Im Gegensatz zum Amtsgericht Schwabach gelangt das OLG Nürnberg zu dem Ergebnis, dass die Ehefrau des Erblassers ihre im gemeinschaftlichen Testament getroffenen wechselbezüglichen Verfügungen wirksam widerrufen hat und deshalb gesetzliche Erbfolge nach dem Erblasser eingetreten ist.
Zuzustimmen ist dem OLG in der vorliegenden Entscheidung dabei insoweit, als die Wechselbezüglichkeit der widerrufenen Verfügungen der Ehefrau anhand vorbildlicher Auslegung ihrer letztwilligen Verfügungen ohne Rekurs auf die Zweifelsregelung des § 2270 Abs. 2 BGB bejaht wird. Ebenfalls beizupflichten ist dem Befund, dass es für die Wirksamkeit des Widerrufs dem Grunde nach nicht darauf ankam, ob der Erblasser zu diesem Zeitpunkt noch geschäfts- bzw. testierfähig war. Dies entspricht nicht nur der herrschenden Ansicht in Rechtsprechung und Literatur, sondern kann auch durch stichhaltige Argumente als richtig belegt werden: Zwar besteht der eigentliche Sinn und Zweck des § 2271 Abs. 2 Satz 1 BGB darin, dass der die Widerrufserklärung empfangende Ehegatte in die Lage versetzt wird, seinerseits auf die gem. § 2270 Abs. 1 BGB durch den Widerruf bedingte Unwirksamkeit auch seiner testamentarischen Verfügungen zu reagieren und der veränderten Sachlage entsprechende Verfügungen zu treffen (vgl. hierzu auch BGH NJW 1953, 938; NJW 1959, 1730) – eine Möglichkeit, die für einen testierunfähigen Ehegatten faktisch nicht mehr besteht. Der Wirksamkeit eines Widerrufs gegenüber einem testierunfähigen Ehegatten steht diese fehlende faktische Reaktionsmöglichkeit indes nicht entgegen (aA die Mindermeinung von Damrau/Bittler ZErb 2004, 77, 78 ff).

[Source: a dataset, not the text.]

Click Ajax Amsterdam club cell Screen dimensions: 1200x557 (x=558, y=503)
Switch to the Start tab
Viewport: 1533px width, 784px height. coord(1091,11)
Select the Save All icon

Bereits der Wortlaut des § 2271 Abs. 2 Satz 1 Halbsatz 1 BGB nennt als einzigen Erlöschensgrund für das Widerrufsrecht eines widerrufswilligen Ehegatten den Tod des anderen Ehegatten und nicht etwa den Eintritt von dessen Testierunfähigkeit, sodass einer erweiternden Auslegung bereits der eindeutige Wortlaut der Norm entgegen steht.

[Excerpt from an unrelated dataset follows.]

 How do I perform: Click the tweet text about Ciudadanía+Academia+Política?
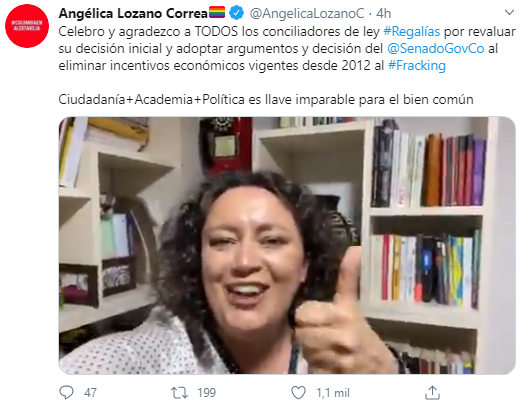click(266, 99)
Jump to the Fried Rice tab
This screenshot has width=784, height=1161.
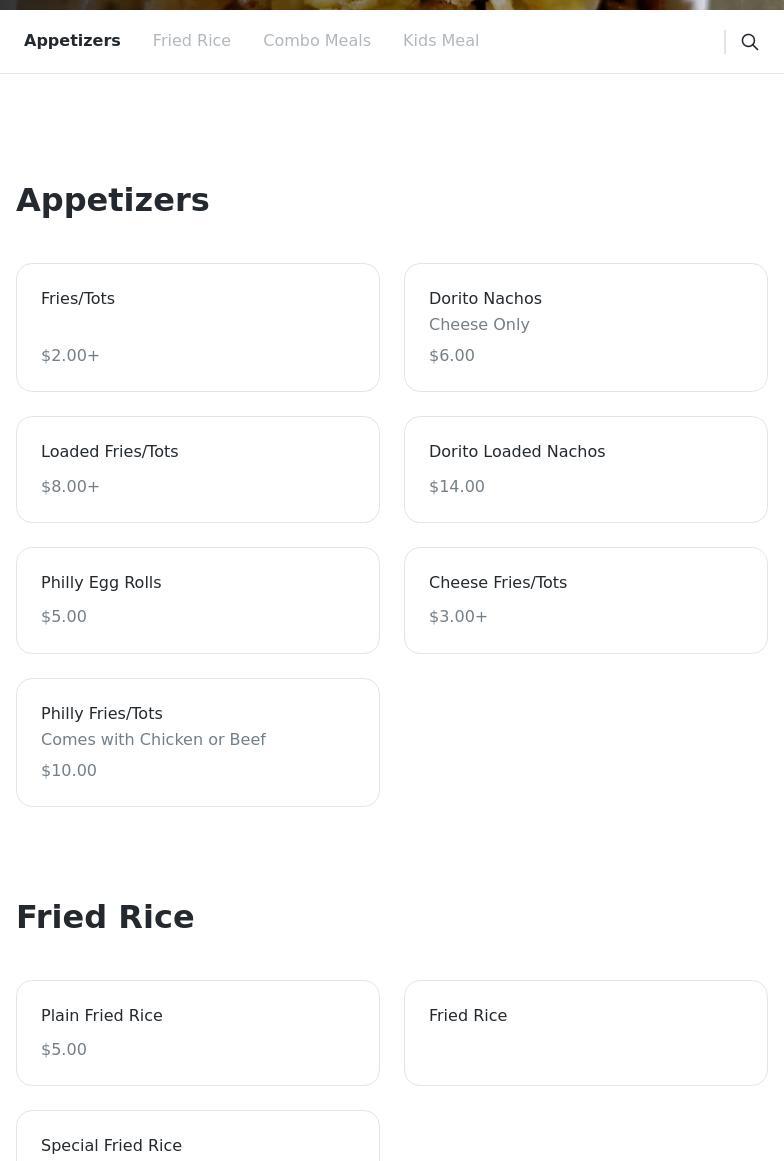point(192,41)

Noch bedeutender aber fallen – vom OLG als solche nicht bezeichnete – verfassungsrechtliche Erwägungen ins Gewicht. Wollte man ein Erlöschen des Widerrufsrechts des widerrufswilligen Ehegatten bereits ab dem Eintritt der Testierunfähigkeit des anderen Ehegatten mit den oben genannten teleologischen Erwägungen annehmen, so würde dem widerrufswilligen Ehegatten das zu Lebzeiten beider Ehegatten nach dem Gesetz bestehende Widerrufsrecht entzogen und damit in die nach Art. 14 Abs. 1 Satz 1 GG garantierte Testierfreiheit eingegriffen. Ein derartiger Grundrechtseingriff ist auch nicht etwa durch die bereits faktisch bestehende Testierunfähigkeit des geschäftsunfähigen Ehegatten zu rechtfertigen. Diese ist vielmehr als "unabänderliches Schicksal" (so Litzenburger FD-ErbR 2013, 348218) dem allgemeinen Lebensrisiko zuzuordnen, während ein Entzug der Widerrufsmöglichkeit des anderen Ehegatten eine Grundrechtsverletzung durch eine überdehnende Auslegung des § 2271 Abs. 2 Satz 1 Halbsatz 1 BGB darstellen würde.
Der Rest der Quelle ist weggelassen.